[Source records]
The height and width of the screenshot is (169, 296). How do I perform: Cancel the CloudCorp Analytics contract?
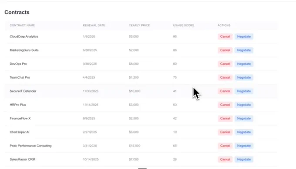tap(225, 36)
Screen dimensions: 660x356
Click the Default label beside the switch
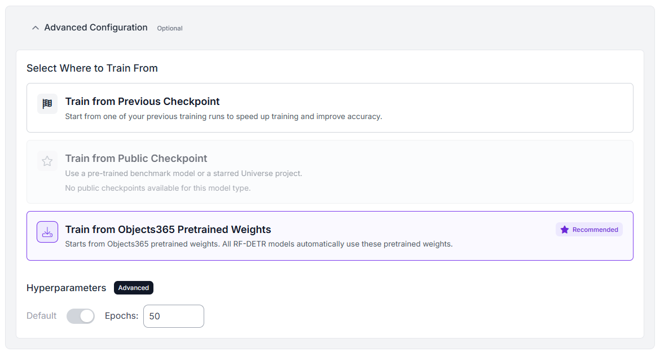42,316
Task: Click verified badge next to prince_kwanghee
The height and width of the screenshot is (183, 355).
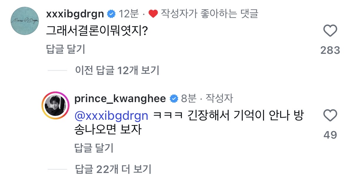Action: (x=174, y=99)
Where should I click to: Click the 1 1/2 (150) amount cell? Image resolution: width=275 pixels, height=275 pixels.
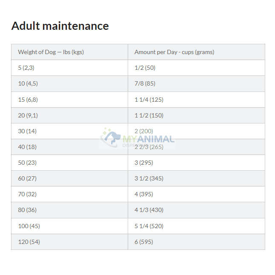click(149, 115)
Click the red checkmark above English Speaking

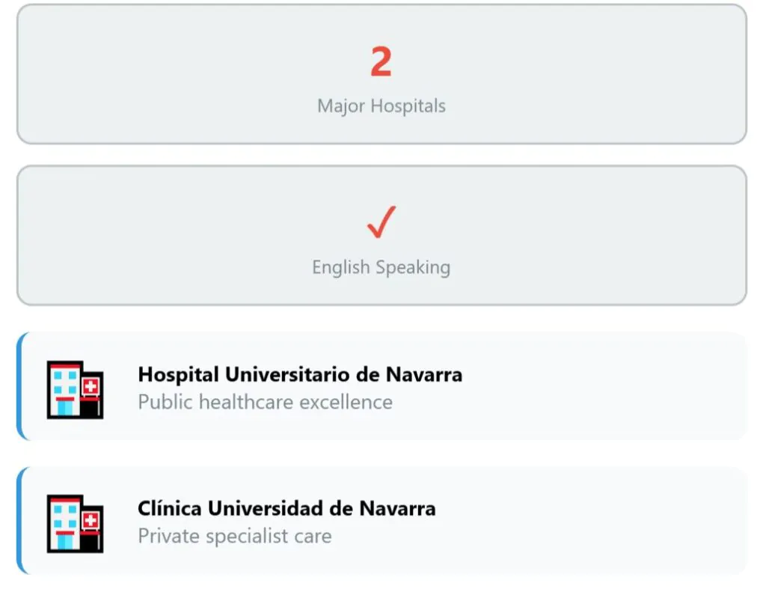point(382,222)
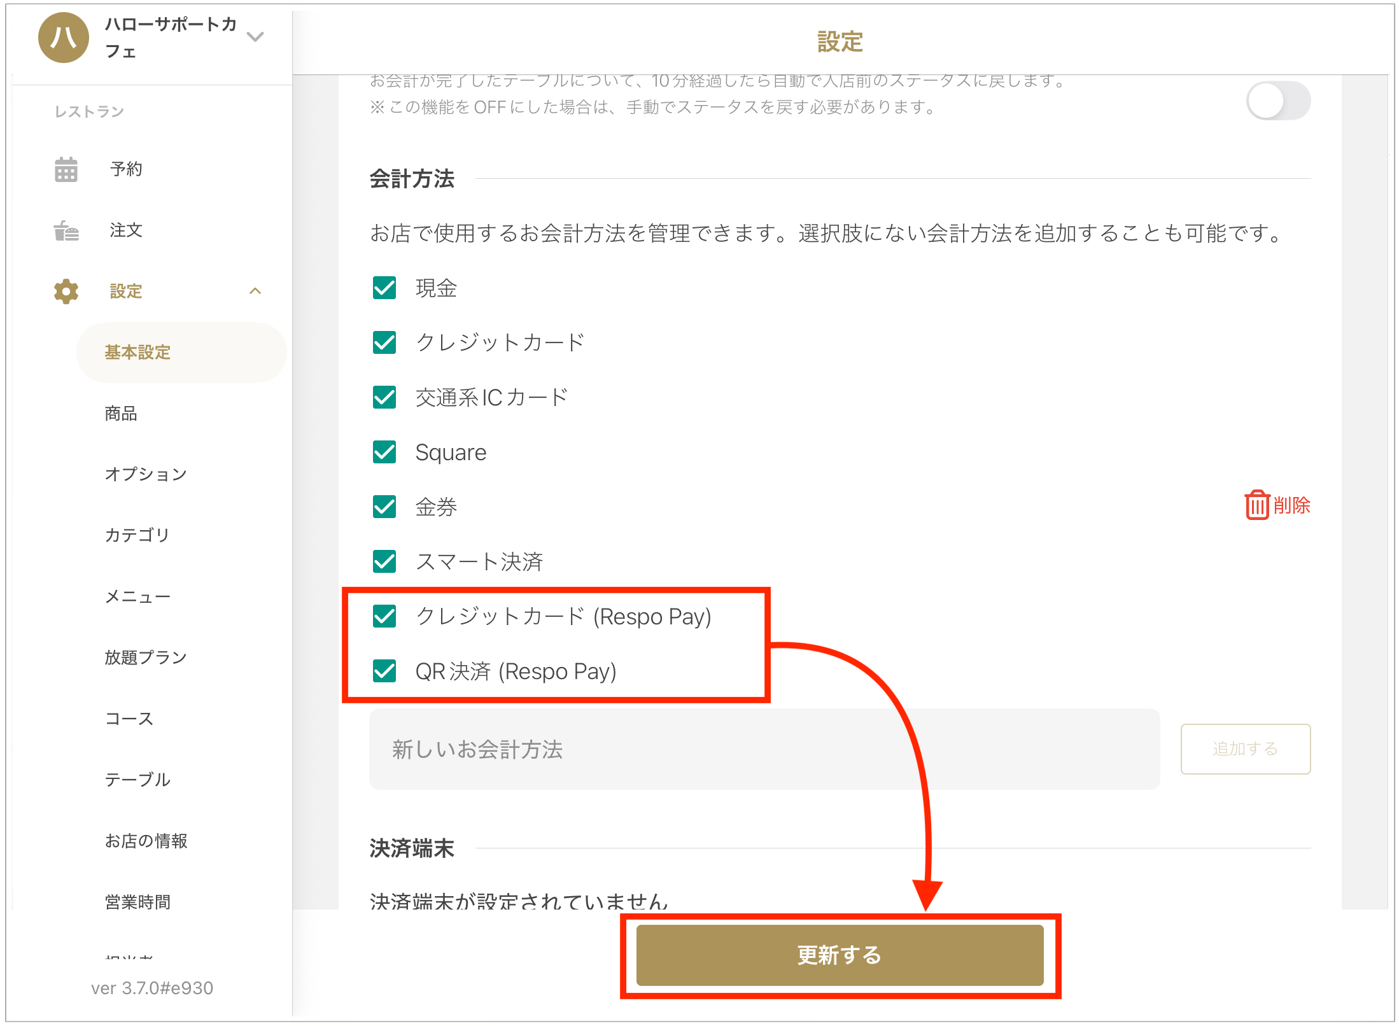Click the 更新する button
The width and height of the screenshot is (1399, 1026).
pyautogui.click(x=840, y=955)
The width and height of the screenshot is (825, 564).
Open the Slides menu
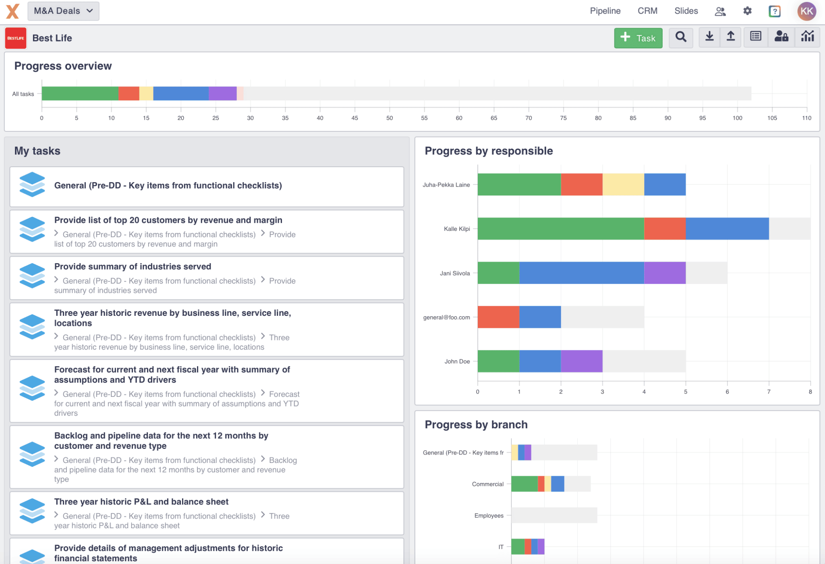point(686,11)
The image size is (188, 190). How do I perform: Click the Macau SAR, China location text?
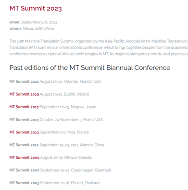click(38, 29)
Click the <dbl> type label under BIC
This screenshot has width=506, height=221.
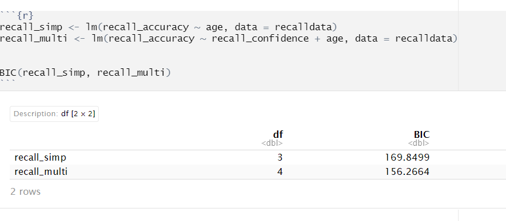[x=419, y=143]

**EXERCISE DIRECTIONS**
Copy the records exactly; no image should appear in the result.

**EXERCISE OUTPUT**
The height and width of the screenshot is (169, 296). How do I perform: Cancel the CloudCorp Analytics contract?
tap(225, 36)
Screen dimensions: 660x356
Click the Default label beside the switch
42,316
Task: Click verified badge next to prince_kwanghee
The height and width of the screenshot is (183, 355).
Action: (x=174, y=99)
Where should I click to: Click the 1 1/2 (150) amount cell? Image resolution: width=275 pixels, height=275 pixels.
click(149, 115)
Click the red checkmark above English Speaking

point(382,222)
Click the 更新する button
The width and height of the screenshot is (1399, 1026).
pyautogui.click(x=840, y=955)
The width and height of the screenshot is (825, 564).
Open the Slides menu
point(686,11)
The image size is (188, 190). How do I perform: Click the Macau SAR, China location text?
click(38, 29)
Click the <dbl> type label under BIC
This screenshot has width=506, height=221.
[x=419, y=143]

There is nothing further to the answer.